His office issues more than 170,000 permits a year for vehicles that are taller, wider, longer or heavier than standard sizes. They’re allowed to travel during daylight hours Monday through Saturday, except during some holiday weekends.
“Companies are 24-7 a lot of times these days, and they’re shipping their equipment for just-in-time delivery,” Lacy said. “As industry has changed over the years, this is one of the things that hasn’t changed because no one has asked us to do it.”
Senate Bill 513 would direct DOT to let oversize vehicles travel seven days a week, including the weekends around New Year’s Day, Labor Day and Memorial Day.
The legislation, also called the North Carolina Farm Act of 2015, is aimed at relaxing a range of regulations applied to farmers. It also would allow heavier dairy-product trucks and wider hay wagons on state roads, and faster speeds for vehicles called agricultural spreaders.
Sen. Ralph Hise, a Mitchell County Republican, expressed qualms Wednesday about holiday traffic safety.
“Aren’t Labor Day and Memorial Day some of the most traveled days of the year?” Hise asked at a Senate Transportation Committee meeting.
The bill sponsor, Sen. Brent Jackson, said there was no need to worry.

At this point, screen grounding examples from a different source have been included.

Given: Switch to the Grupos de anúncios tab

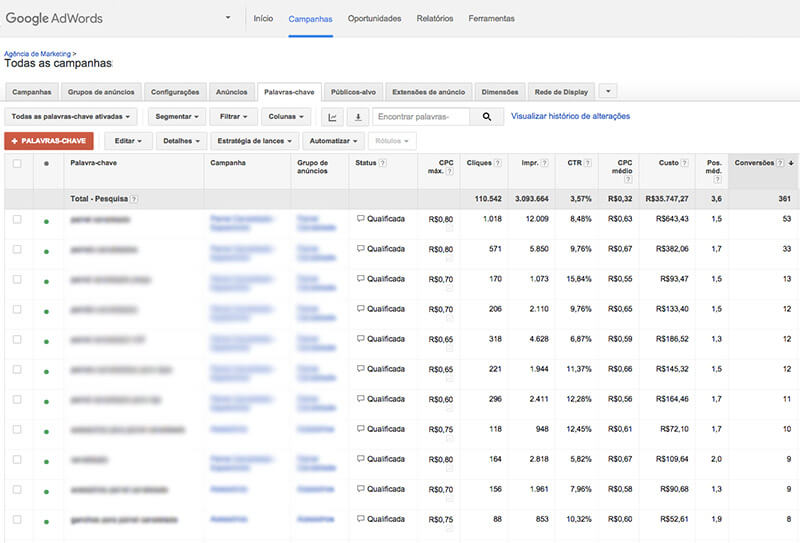Looking at the screenshot, I should pyautogui.click(x=100, y=92).
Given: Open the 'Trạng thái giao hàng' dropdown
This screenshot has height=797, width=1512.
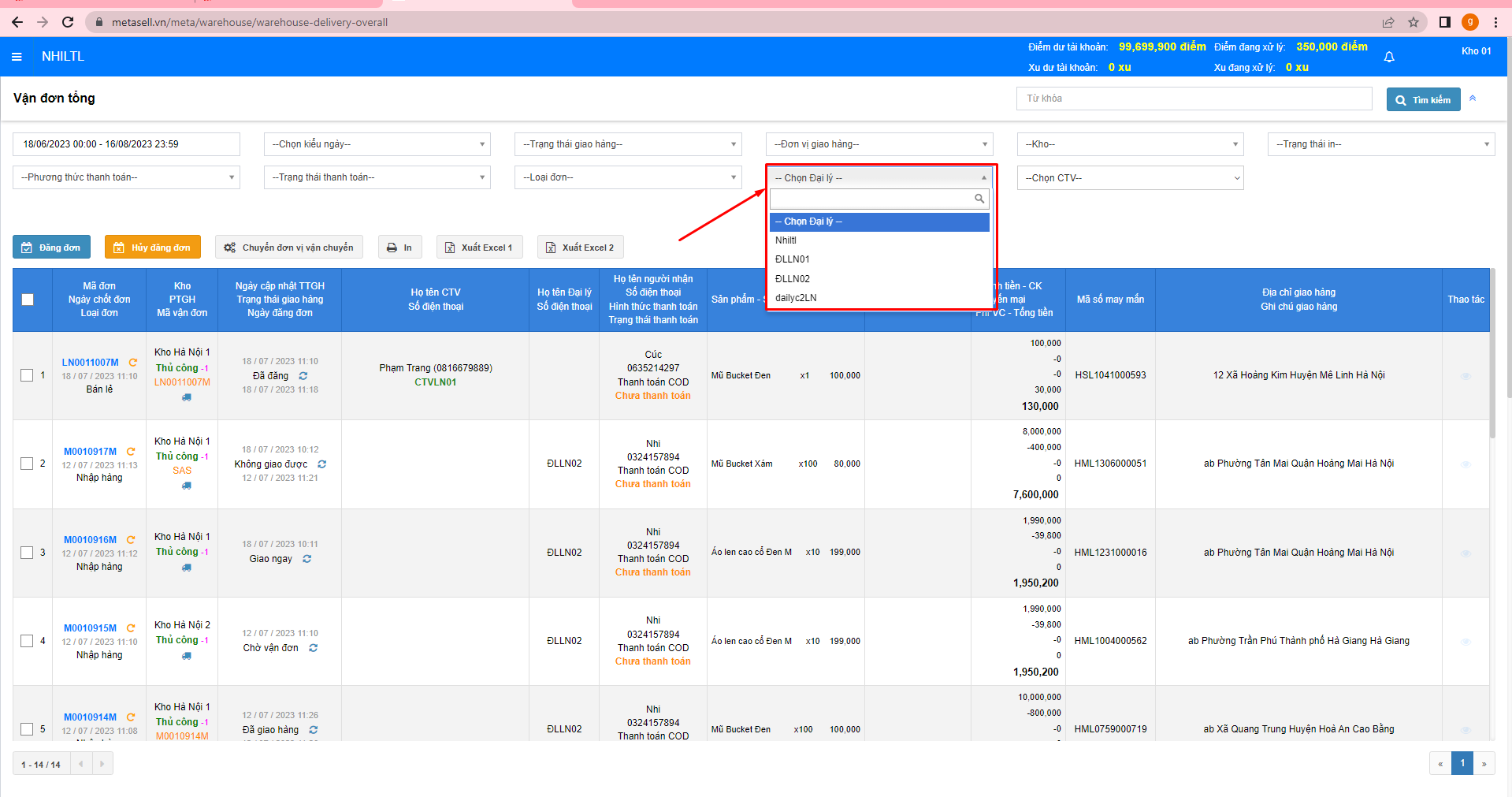Looking at the screenshot, I should point(628,144).
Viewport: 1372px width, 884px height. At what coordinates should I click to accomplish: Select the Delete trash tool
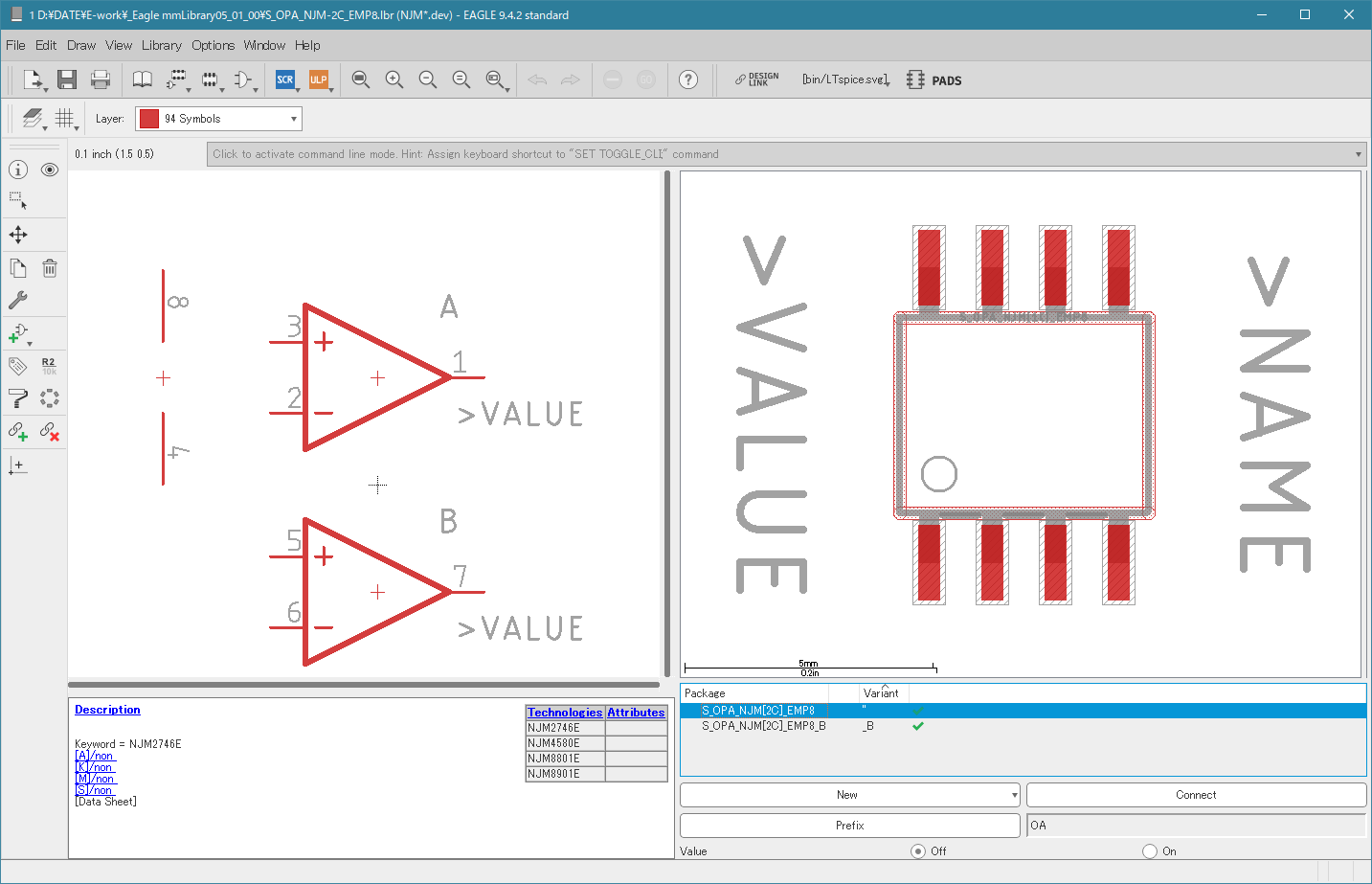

“This piece of equipment that you’ve got permitted is safe to haul Monday through Saturday,” said Jackson, a Sampson County Republican and a farmer. “And there’s no more traffic on a holiday than there is on I-40 coming into Raleigh. And so if it’s safe on those days, why is it not safe on a holiday? Because actually on some of the holidays we’ve actually found that there is less traffic.”
Jackson’s bill would remove a requirement that drivers of wide farm machinery keep right of the center line if the equipment is wider than the travel lane and the highway shoulder. It also would require bright-colored markings for meteorological towers more than 50 feet high, to make them more easily visible to airplane pilots.
Lacy and a Highway Patrol spokesman expressed general approval for the highway safety changes.
“These holidays they’re looking at are primarily ones that have become normal business days for industry, anyway,” Lacy said. “The average person will not notice the difference.”
Lacy said DOT already is empowered to include Sunday travel in oversize-vehicle permits – but only if the hauler specifically requests it.
Other provisions in Jackson’s bill, not related to transportation, would relax some restrictions on wineries and on hog and poultry farmers’ waste-management operations. The regulation of farms that raise deer for game, meat or antler products would be shifted from the Wildlife Resources Commission to the state Department of Agriculture and Consumer Services.
The Senate Transportation Committee approved Jackson’s bill without dissent and sent it to the Senate Finance Committee.